### What you will do
Carry on the Mbed TLS issue thread about escaping special characters in certificate subject names, starting right after its last line.

As you've correctly identified, there's an asymmetry between the characters we escape in mbedtls_x509_dn_gets() and the escaped characters we accept in mbedtls_x509write_csr_set_subject_name(). The fix for this will move us to escaping all special characters properly, since we're moving towards compliance with RFC 4514.

davidhorstmann-arm avatar Sep 27 '22 08:09 davidhorstmann-arm

This looks like the same issue as #1865 - mbedtls_x509_string_to_names does not handle special characters properly. I'll close that as a duplicate.

daverodgman avatar Oct 21 '22 11:10 daverodgman

This should now have been fixed by the closing of #7924 via #8025.

mbedtls_x509write_csr_set_subject_name() should now accept the special characters escaped in the same way as they are emitted by mbedtls_x509_dn_gets().

davidhorstmann-arm avatar Sep 15 '23 14:09 davidhorstmann-arm

Closing as fixed

davidhorstmann-arm avatar Oct 03 '23 16:10 davidhorstmann-arm

Sorry @davidhorstmann-arm for not reacting earlier, I will re-test my code as soon as I get a chance, and reopen the issue if I find any remaining problems. Thanks for your time addressing this, much appreciated, Martin!

mman avatar Oct 03 '23 18:10 mman

@mman no problem at all!

davidhorstmann-arm avatar Oct 04 '23 09:10 davidhorstmann-arm

@davidhorstmann-arm David, just a quick question, I see the PR was merged into the development branch. Will there be any stable version where this will be back ported? I can test against 2.28.x and 3.x, but development seems to be very far away for me :)

mman avatar Oct 09 '23 16:10 mman

https://github.com/Mbed-TLS/mbedtls/pull/8025 was part of the 3.5.0 release. It's a new feature so we won't backport it to 2.28 which is a bug-fix-only long-term-support branch.

gilles-peskine-arm avatar Oct 09 '23 16:10 gilles-peskine-arm

@davidhorstmann-arm Just a quick one: I managed to compile my code against the development branch. Not sure where exactly we are with the effort described here https://github.com/Mbed-TLS/mbedtls/issues/6785, but I think my code still fails to properly encode/decode special characters, and UTF-8.

The first argument below is what mbedtls_x509_dn_gets() returns for my certificates, the second one is what was passed into the mbedtls_x509write_csr_set_subject_name().

Special characters:

XCTAssertEqual failed: ("Optional("CN=\\ \'\\\"#\\+ \\\"\'\\+")") is not equal to ("Optional("CN= \'\"#+ \"\'+")")

UTF-8 characters:

XCTAssertEqual failed: ("Optional("CN=\\F0\\9F\\98\\80")") is not equal to ("Optional("CN=😀")")

Maybe I am missing something, but I still kind of believe that C string that I pass in should be the C string I get back.

The smiley face emoji is represented like this C string when passed into the mbedtls:

(lldb) expr -f Y -- ptr[0]
(CChar) $R5 = 43    C
(lldb) expr -f Y -- ptr[1]
(CChar) $R6 = 4e    N
(lldb) expr -f Y -- ptr[2]
(CChar) $R7 = 3d    =
(lldb) expr -f Y -- ptr[3]
(CChar) $R8 = f0    .

### Supplied data
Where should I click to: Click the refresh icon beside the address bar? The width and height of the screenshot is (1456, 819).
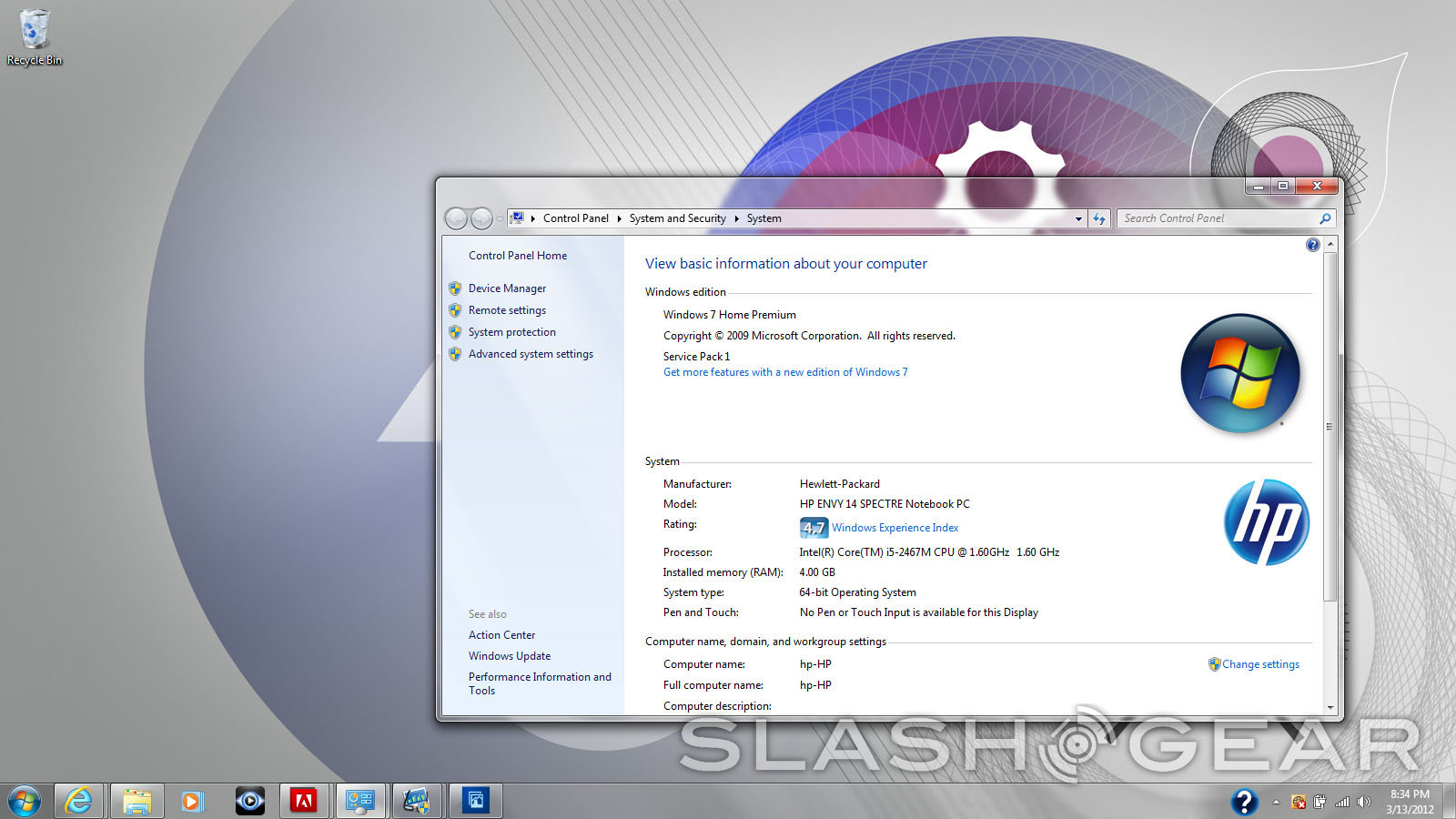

### Final result
(lldb) expr -f Y -- ptr[4]
(CChar) $R9 = 9f    .
(lldb) expr -f Y -- ptr[5]
(CChar) $R10 = 98    .
(lldb) expr -f Y -- ptr[6]
(CChar) $R11 = 80    .
(lldb) expr -f Y -- ptr[7]
(CChar) $R12 = 00    .

And it's returned back not as an utf-8 encoded C string, but as an escaped string with hexadecimal uppercase literals.

CN=\\F0\\9F\\98\\80

I must be missing something... (this one? https://github.com/Mbed-TLS/mbedtls/issues/7927)

mman avatar Oct 09 '23 17:10 mman

that C string that I pass in should be the C string I get back

I'm not familiar with this feature, so I don't know about this specific case. But I don't think you can expect this in general. Certificate creation is supposed to canonicalize strings such as DN. If two inputs to mbedtls_x509write_csr_set_subject_name are considered compatible, then I would expect mbedtls_x509_dn_gets to return one of them, so that they can be tested for equality.

gilles-peskine-arm avatar Oct 09 '23 17:10 gilles-peskine-arm

@mman This is correct. Dealing with UTF-8 properly is addressed by #7927, which is not completed or merged yet.

Currently we do ASCII and then escape things we don't understand (e.g. UTF-8 multibyte). This is a step better than just replacing it with ? as we did previously.

I've declared this particular issue as solved, because it's possible to pass special characters ("+# etc) escaped as \"\+\# and then receive them back escaped on the other end, thus achieving symmetry. The same is possible with UTF-8 multibyte if you're prepared to hex-escape your bytes at the start.

I'm counting proper UTF-8 multibyte support as a separate issue raised in #3865 (and previously by you in #3413). This is not yet fixed and I'm unsure when we'll get capacity to fix it, but we do have a PR in progress in #8113.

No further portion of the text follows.